Skip to main content

Resource Cache

As mentioned in the chapter on shader programs, since compiling shader code is time-consuming and does not necessarily compile every frame, it is cached based on the string of shader code. In fact, not only wgpu::ShaderModule needs caching, but also a series of WebGPU Objects need to be cached in exchange for runtime performance:

/**
* @brief Struct to hold the internal state of the Resource Cache
*
*/
struct ResourceCacheState {
std::unordered_map<std::size_t, wgpu::BindGroupLayout> bindGroupLayouts;
std::unordered_map<std::size_t, wgpu::PipelineLayout> pipelineLayouts;
std::unordered_map<std::size_t, wgpu::RenderPipeline> renderPipelines;
std::unordered_map<std::size_t, wgpu::BindGroup> bindGroups;

std::unordered_map<std::size_t, std::unique_ptr<ShaderProgram>> shaders;
};
note

Among them, caching wgpu::RenderPipeline is the most necessary, because this object represents the underlying graphics API according to the associated configuration in wgpu::RenderPipelineDescriptor (almost all the configuration items of the rendering pipeline), The optimal GPU configuration state is generated, and when this object is recorded to the rendering pipeline, it actually only takes a memory copy time.

Hash​

Unlike ShaderProgram, which uses the string of shader code for caching, the other four types have corresponding Descriptor structures, which need to be constructed using the corresponding structures:

wgpu::BindGroupLayout &requestBindGroupLayout(wgpu::BindGroupLayoutDescriptor &descriptor);

wgpu::PipelineLayout &requestPipelineLayout(wgpu::PipelineLayoutDescriptor &descriptor);

wgpu::RenderPipeline &requestRenderPipeline(wgpu::RenderPipelineDescriptor &descriptor);

wgpu::BindGroup &requestBindGroup(wgpu::BindGroupDescriptor &descriptor);

Therefore, caching these types also needs to be calculated based on these structures.

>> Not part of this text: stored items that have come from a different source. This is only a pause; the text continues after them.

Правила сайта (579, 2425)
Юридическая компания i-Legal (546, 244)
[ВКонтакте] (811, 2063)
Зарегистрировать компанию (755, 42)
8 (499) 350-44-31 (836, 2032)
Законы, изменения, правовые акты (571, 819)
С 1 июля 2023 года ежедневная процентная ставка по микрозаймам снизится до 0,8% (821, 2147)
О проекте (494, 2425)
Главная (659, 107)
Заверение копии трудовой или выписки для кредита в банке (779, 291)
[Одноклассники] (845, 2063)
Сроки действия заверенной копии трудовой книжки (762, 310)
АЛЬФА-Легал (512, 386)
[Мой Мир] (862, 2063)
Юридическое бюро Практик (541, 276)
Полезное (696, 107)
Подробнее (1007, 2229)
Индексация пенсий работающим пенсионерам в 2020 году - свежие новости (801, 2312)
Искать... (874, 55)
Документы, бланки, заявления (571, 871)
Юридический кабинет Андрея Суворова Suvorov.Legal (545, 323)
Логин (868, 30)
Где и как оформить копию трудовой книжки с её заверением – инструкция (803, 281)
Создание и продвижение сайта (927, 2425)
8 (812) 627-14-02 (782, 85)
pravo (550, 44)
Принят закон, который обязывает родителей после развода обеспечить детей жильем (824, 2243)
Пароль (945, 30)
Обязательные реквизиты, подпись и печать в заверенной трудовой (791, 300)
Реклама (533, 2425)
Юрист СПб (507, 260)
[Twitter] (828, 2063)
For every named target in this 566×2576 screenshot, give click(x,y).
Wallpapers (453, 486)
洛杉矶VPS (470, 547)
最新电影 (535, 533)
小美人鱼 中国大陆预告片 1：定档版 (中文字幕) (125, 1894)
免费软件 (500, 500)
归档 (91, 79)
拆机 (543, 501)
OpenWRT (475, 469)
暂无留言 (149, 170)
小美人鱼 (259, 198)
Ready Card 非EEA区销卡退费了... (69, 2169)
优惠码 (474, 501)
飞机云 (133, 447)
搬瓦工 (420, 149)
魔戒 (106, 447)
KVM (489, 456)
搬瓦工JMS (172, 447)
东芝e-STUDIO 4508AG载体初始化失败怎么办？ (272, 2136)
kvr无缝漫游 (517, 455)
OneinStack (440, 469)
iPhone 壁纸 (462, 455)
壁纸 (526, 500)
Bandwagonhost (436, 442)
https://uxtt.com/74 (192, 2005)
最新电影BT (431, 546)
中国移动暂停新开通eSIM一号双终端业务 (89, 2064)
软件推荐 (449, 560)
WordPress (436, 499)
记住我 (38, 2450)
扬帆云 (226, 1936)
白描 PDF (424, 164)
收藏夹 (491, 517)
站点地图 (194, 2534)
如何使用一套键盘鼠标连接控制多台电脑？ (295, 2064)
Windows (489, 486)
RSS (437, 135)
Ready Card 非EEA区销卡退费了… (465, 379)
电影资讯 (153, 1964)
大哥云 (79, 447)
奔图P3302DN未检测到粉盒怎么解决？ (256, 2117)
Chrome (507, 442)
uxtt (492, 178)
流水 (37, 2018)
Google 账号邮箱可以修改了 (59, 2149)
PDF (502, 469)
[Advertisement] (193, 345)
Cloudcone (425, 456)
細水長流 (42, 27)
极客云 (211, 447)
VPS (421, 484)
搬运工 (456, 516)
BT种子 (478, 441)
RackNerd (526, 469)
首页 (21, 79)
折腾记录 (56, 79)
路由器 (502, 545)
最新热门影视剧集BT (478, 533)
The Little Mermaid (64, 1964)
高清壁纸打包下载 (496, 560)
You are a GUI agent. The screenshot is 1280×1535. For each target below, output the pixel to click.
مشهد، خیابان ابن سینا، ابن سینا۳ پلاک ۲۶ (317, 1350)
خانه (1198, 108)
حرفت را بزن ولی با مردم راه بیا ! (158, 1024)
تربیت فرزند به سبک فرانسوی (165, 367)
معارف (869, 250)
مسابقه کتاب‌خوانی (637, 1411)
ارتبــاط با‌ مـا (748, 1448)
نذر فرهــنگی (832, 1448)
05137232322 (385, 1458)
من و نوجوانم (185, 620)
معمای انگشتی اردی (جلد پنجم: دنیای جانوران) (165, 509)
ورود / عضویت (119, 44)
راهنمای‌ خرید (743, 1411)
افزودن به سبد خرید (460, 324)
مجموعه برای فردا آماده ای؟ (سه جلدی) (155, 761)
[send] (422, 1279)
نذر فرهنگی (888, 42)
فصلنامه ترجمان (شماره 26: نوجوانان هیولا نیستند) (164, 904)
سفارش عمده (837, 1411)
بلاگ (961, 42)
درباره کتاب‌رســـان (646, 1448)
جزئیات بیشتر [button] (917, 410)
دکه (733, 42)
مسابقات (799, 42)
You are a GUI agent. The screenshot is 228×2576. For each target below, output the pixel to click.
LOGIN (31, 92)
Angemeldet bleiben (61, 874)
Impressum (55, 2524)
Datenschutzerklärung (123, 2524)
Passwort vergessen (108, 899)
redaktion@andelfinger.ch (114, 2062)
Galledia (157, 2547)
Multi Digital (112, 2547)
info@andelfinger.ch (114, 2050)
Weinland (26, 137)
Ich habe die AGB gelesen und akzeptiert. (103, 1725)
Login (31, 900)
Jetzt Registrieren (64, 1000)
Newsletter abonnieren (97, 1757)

Fortunately, these structs are used to describe the state of the object, so it is easy to hash the underlying variables and combine the hashes:

/**
* @brief Helper function to combine a given hash
* with a generated hash for the input param.
*/
template<class T>
inline void hash_combine(size_t &seed, const T &v) {
std::hash<T> hasher;
size_t hash = hasher(v);
hash += 0x9e3779b9 + (seed << 6) + (seed >> 2);
seed ^= hash;
}

The engine declares functors that compute hash values for all relevant types by specializing the std::hash template function, for example:

template<>
struct hash<wgpu::RenderPipelineDescriptor> {
std::size_t operator()(const wgpu::RenderPipelineDescriptor &descriptor) const {
std::size_t result = 0;

hash_combine(result, descriptor.layout.Get()); // internal address
hash_combine(result, descriptor.primitive);
hash_combine(result, descriptor.multisample);
if (descriptor.depthStencil) {
hash_combine(result, *descriptor.depthStencil);
}
hash_combine(result, descriptor.vertex);
if (descriptor.fragment) {
hash_combine(result, *descriptor.fragment);
}

return result;
}
};

template<>
struct hash<wgpu::PrimitiveState> {
std::size_t operator()(const wgpu::PrimitiveState &state) const {
std::size_t result = 0;

hash_combine(result, state.topology);
hash_combine(result, state.frontFace);
hash_combine(result, state.cullMode);
hash_combine(result, state.stripIndexFormat);

return result;
}
};
tip

Some structures are values and enums, some are indeed pointers, and these objects are generally created by wgpu::Device. To incorporate this information into the hash calculation, the memory address of the object is used directly, for example:

template<>
struct hash<wgpu::VertexState> {
std::size_t operator()(const wgpu::VertexState &state) const {
std::size_t result = 0;

hash_combine(result, state.module.Get()); // internal address
hash_combine(result, state.entryPoint);
hash_combine(result, state.bufferCount);
hash_combine(result, state.buffers); // internal address

return result;
}
};

Starting from the description structure used by the object to be cached, all relevant types are defined as hash functions, and then the std::hash template function can be used to calculate the corresponding hash value:

wgpu::RenderPipeline &ResourceCache::requestRenderPipeline(wgpu::RenderPipelineDescriptor &descriptor) {
std::hash<wgpu::RenderPipelineDescriptor> hasher;
size_t hash = hasher(descriptor);

auto iter = _state.renderPipelines.find(hash);
if (iter == _state.renderPipelines.end()) {
_state.renderPipelines[hash] = _device.CreateRenderPipeline(&descriptor);
return _state.renderPipelines[hash];
} else {
return iter->second;
}
}

Practice in Arche.js​

In the browser, Arche.js does not implement the above caching mechanism, because I found that for the time-consuming objects like wgpu::RenderPipeline, the build time in the browser is almost negligible. Although I have not yet found relevant information to prove that WebGPU implements a similar caching mechanism inside the browser, but since this caching mechanism is a common practice in modern graphics APIs, I believe that a similar caching mechanism like object pool may have been implemented internally.